■ **CONSIGNE**: Dites si chacune des affirmations suivantes concorde avec l'extrait sur la transparence, en répondant par oui ou non et en citant les mots décisifs de l'extrait. (a) L'extrait correspond à la lettre H d'un abécédaire du management. (b) La transparence agace dans la façon dont elle se revendique. (c) Un ancien président a rejeté l'attitude du « je suis transparent ».

■ **EXTRAIT DE PAGE**:

Christiane Rumillat, 28 septembre 2020


Abécédaire du management. H COMME HYPOCRITE




Sans filtre

Vertu de notre temps, la transparence finit par m'agacer dans la façon dont elle se revendique : Moi je dis ce que je pense, moi je suis cash, moi je dis les choses en face... On perçoit dans ces énoncés une petite musique frondeuse, du genre je n'ai pas peur de me mettre à nu. Un de nos précédents présidents a beaucoup cultivé ce côté « je suis transparent » à grands coups de j'vais vous dire c'que j'pense ; il fut dans cette période un emblème de la sans filtre attitude.

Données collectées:

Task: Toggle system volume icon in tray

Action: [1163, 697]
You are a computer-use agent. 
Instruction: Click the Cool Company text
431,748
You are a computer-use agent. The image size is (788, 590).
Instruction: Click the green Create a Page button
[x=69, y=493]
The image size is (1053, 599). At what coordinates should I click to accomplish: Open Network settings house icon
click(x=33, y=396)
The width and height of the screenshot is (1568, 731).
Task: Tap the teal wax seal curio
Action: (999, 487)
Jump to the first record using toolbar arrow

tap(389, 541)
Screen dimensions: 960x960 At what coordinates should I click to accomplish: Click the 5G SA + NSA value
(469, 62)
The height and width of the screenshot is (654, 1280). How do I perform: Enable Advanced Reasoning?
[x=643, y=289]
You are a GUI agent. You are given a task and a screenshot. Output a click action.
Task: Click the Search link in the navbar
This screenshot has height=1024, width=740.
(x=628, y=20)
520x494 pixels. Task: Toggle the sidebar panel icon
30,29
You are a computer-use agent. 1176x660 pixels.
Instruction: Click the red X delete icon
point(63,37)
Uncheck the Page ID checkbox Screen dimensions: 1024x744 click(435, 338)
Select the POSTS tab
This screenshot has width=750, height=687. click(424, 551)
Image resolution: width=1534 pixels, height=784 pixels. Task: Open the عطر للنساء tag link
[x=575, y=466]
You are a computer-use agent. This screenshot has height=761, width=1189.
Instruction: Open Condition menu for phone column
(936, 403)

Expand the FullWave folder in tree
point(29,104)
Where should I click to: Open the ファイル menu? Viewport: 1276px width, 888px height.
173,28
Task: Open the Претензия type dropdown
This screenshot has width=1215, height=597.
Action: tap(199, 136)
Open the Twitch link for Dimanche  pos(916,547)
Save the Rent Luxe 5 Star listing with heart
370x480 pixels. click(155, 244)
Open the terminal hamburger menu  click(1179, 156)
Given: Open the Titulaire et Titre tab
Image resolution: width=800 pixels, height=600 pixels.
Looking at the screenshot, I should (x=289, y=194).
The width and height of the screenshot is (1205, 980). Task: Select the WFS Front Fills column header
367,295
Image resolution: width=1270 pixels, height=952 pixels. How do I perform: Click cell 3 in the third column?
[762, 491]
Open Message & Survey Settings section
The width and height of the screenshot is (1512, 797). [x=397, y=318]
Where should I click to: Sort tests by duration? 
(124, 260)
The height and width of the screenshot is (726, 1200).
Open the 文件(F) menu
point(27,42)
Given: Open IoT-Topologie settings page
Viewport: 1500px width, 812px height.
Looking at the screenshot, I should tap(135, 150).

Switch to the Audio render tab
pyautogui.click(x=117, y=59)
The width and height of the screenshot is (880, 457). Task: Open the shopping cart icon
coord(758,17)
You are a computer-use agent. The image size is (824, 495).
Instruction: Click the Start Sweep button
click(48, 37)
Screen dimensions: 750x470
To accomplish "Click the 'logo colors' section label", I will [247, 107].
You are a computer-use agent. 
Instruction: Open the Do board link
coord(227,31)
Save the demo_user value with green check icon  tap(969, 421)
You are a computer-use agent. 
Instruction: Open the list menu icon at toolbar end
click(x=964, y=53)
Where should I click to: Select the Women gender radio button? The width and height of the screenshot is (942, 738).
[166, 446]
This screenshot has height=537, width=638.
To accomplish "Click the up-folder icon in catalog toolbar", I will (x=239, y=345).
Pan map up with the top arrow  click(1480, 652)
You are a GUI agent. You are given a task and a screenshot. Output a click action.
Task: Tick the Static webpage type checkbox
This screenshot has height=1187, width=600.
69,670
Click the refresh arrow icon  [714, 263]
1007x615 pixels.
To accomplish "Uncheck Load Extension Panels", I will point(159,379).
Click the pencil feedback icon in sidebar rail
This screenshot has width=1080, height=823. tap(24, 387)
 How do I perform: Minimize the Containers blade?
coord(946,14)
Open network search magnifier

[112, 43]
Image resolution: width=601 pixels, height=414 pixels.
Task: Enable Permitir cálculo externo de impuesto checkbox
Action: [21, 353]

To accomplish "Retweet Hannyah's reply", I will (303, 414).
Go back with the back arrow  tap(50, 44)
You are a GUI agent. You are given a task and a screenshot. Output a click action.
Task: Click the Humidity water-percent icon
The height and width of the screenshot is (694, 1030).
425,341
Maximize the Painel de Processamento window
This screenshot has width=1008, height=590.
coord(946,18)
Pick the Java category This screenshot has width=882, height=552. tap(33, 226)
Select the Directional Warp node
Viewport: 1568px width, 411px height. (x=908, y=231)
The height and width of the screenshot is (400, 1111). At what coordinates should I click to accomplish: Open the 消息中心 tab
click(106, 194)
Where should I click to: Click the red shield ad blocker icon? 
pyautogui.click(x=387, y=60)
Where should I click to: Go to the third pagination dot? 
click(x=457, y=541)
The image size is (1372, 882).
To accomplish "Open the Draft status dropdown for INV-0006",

■ **RÉSULTAT**:
(a) Oui : « Abécédaire du management. H COMME HYPOCRITE ».
(b) Oui : « la transparence finit par m'agacer dans la façon dont elle se revendique ».
(c) Non : « Un de nos précédents présidents a beaucoup cultivé ce côté ».